Con quali idee e iniziative ci prepariamo alla ricorrenza dei 60 anni dei Trattati di Roma, nel marzo prossimo?
«L’Europa può essere ancora oggi la soluzione ma deve riprendere a dare lavoro e diritti. Altrimenti non si vincono la diffidenza e lo scetticismo. I padri fondatori promisero e in parte realizzarono pace e prosperità. Se questa promessa viene tradita, non possiamo sorprenderci di quanto succede: alta disoccupazione significa alto populismo. Per rianimare il progetto europeo occorre mantenere la pace e rilanciare la crescita. Poi c’è il tema della difesa, già caro a De Gasperi. Dobbiamo proteggerci meglio e avere accordi di cooperazione militare efficaci, non contrapposti alla Nato ma mirati a rafforzare il sistema complessivo di difesa e sicurezza europeo».
Matteo Renzi ha detto che per la legge elettorale bisogna ripartire dal Mattarellum. È d’accordo?

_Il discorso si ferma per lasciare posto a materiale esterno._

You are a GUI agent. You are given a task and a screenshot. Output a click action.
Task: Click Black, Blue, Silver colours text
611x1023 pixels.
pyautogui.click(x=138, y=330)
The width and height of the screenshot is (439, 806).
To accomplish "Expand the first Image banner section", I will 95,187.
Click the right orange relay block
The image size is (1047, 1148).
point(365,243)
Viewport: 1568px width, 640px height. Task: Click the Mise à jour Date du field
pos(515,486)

«Non credo che nell’attuale scenario tripolare il Mattarellum sia la legge che funzioni meglio. Ma noi non ci scansiamo dal tema della governabilità. Se si vuole procedere, si faccia una legge proporzionale, con un premio di maggioranza equilibrato e rispettoso dei canoni di costituzionalità indicati dalla Corte».